Cette étude a le mérite de nuancer le discours marketing des géants de la tech, qui ont parfois tendance à surestimer les prouesses de leurs IA. Elle nous rappelle que malgré des progrès fulgurants, ces systèmes ont encore de nombreuses limites. Surtout, elle souligne l’importance de mieux comprendre leur fonctionnement, au-delà des effets d’annonce.

Car si ces IA sont capables de prouesses dans leur domaine de prédilection, elles sont encore loin de l’intelligence visuelle humaine. Tirer des conclusions hâtives sur leurs capacités pourrait nous induire en erreur et susciter des attentes irréalistes. Un constat qui appelle à la prudence et à approfondir les recherches sur les mécanismes à l’œuvre dans ces systèmes complexes.

L’avenir de l’IA visuelle

Malgré ces résultats mitigés, les modèles d’IA dits « multimodaux » ont un potentiel immense. Nul doute que les efforts de recherche permettront d’améliorer leurs performances et de combler peu à peu le fossé qui les sépare encore de la cognition humaine. À terme, on peut imaginer des IA capables d’analyser et d’interpréter le monde visuel avec une finesse proche de la nôtre.

Les applications potentielles sont innombrables, de la conduite autonome à l’analyse médicale en passant par la reconnaissance faciale ou la réalité augmentée. Mais pour y parvenir, il faudra sans doute repenser en profondeur les architectures et les méthodes d’apprentissage de ces systèmes. Un défi passionnant pour la communauté scientifique, qui devra aussi se pencher sur les questions éthiques soulevées par ces technologies.

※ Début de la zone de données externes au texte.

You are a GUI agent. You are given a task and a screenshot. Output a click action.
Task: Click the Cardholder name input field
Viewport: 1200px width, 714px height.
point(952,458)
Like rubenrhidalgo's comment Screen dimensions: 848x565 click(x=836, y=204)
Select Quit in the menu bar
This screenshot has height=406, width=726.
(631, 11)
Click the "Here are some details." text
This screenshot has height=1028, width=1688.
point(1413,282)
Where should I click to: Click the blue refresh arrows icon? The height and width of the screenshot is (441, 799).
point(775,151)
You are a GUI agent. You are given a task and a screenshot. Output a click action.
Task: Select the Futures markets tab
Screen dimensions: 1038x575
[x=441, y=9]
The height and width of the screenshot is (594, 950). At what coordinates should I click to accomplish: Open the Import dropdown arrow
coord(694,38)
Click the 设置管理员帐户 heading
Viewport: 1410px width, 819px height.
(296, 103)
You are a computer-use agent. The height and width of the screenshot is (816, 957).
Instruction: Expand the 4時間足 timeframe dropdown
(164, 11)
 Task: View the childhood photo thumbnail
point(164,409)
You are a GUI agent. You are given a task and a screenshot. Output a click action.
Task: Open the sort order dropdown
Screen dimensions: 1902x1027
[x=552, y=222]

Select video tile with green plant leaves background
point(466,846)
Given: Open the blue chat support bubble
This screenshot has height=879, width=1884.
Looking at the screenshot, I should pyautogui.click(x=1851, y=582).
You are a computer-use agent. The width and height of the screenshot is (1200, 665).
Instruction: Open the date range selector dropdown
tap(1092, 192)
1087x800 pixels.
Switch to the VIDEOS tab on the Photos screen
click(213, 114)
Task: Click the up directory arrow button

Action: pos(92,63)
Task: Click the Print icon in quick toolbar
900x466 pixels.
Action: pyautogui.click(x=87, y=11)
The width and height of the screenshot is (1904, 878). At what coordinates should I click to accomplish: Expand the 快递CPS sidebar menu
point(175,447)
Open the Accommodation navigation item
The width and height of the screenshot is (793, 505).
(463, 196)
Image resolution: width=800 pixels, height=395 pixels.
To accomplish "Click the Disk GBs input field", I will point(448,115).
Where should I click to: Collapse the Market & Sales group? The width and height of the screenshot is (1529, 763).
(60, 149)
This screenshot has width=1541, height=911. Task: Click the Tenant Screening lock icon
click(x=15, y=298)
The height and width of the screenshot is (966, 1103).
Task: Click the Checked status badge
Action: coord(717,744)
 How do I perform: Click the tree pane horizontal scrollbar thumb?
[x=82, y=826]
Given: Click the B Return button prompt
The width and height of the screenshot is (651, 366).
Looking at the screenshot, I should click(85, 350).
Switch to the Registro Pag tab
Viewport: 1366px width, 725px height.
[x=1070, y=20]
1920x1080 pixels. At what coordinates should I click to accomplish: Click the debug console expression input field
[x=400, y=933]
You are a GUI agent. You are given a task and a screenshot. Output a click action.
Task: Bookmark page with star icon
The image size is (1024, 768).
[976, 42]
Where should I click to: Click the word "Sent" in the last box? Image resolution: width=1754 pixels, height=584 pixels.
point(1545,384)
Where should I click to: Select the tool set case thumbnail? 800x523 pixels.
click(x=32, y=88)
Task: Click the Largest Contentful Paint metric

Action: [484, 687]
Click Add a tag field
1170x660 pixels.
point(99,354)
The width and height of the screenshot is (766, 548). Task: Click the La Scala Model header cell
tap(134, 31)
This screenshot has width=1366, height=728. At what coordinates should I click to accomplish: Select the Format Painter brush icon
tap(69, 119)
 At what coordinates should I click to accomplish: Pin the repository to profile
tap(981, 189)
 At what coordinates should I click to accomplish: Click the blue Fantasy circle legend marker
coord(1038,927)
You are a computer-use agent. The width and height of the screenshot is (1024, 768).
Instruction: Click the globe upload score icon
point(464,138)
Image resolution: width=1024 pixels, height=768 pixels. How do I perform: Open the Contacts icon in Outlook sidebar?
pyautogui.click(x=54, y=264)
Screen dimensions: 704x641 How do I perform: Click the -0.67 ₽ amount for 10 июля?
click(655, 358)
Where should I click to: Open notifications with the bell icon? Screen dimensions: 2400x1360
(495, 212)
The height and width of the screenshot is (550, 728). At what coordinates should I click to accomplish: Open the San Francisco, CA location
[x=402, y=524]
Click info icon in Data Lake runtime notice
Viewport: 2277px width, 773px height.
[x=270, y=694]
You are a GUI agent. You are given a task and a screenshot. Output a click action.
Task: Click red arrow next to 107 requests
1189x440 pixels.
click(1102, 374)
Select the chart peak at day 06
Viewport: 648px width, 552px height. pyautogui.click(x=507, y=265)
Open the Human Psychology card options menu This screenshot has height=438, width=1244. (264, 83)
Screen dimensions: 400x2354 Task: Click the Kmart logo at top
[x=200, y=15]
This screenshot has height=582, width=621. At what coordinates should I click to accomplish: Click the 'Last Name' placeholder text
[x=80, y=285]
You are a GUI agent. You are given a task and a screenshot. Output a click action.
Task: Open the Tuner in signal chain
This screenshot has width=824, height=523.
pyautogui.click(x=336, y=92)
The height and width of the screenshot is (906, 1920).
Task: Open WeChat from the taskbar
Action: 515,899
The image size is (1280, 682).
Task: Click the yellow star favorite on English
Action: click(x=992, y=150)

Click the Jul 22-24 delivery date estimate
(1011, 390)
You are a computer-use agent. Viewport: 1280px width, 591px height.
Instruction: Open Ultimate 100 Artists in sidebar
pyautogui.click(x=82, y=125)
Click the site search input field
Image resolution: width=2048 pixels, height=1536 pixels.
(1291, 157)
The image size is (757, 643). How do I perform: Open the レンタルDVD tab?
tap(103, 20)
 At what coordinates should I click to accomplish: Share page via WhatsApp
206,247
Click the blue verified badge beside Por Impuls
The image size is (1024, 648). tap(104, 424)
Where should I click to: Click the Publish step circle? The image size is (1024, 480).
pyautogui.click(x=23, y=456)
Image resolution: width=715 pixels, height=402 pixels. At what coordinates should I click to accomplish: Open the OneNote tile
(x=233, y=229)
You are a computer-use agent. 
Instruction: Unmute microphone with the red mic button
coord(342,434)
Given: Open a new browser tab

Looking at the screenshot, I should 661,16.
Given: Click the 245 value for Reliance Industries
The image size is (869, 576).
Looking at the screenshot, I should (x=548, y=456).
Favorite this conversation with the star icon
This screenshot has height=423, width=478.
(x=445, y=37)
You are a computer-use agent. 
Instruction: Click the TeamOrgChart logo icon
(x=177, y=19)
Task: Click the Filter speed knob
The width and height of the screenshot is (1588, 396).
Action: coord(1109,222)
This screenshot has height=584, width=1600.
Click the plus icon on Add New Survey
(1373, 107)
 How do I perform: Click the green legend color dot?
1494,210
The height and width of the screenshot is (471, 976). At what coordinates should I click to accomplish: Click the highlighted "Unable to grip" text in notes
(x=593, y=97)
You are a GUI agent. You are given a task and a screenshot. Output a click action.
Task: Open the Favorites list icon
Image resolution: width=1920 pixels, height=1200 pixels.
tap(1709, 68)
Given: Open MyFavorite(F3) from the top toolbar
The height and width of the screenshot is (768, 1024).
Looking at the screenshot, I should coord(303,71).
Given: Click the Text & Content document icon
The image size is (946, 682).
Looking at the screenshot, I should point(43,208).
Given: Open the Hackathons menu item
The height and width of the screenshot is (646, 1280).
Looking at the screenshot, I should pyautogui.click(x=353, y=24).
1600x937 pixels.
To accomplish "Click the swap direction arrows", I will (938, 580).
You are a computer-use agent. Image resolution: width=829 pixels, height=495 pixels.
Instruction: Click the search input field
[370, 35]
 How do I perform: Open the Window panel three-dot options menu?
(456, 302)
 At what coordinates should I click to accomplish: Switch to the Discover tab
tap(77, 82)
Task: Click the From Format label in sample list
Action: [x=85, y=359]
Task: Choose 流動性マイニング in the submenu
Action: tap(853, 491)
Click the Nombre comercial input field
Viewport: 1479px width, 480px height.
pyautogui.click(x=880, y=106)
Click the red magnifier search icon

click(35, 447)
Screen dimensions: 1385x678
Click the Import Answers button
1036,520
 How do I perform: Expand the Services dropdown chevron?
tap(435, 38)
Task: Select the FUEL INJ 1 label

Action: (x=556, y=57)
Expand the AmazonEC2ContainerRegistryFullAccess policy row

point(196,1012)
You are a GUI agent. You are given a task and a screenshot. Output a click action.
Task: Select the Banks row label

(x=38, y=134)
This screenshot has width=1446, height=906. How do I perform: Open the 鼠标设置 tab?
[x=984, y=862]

Une chose est sûre : la compréhension du monde visuel par l’IA n’en est qu’à ses balbutiements. Les prochaines années s’annoncent riches en découvertes et en innovations dans ce domaine en pleine effervescence. De quoi nous faire entrevoir un futur où hommes et machines pourraient enfin partager une même vision du monde, aussi complexe et nuancée soit-elle. La route est encore longue, mais le jeu en vaut assurément la chandelle.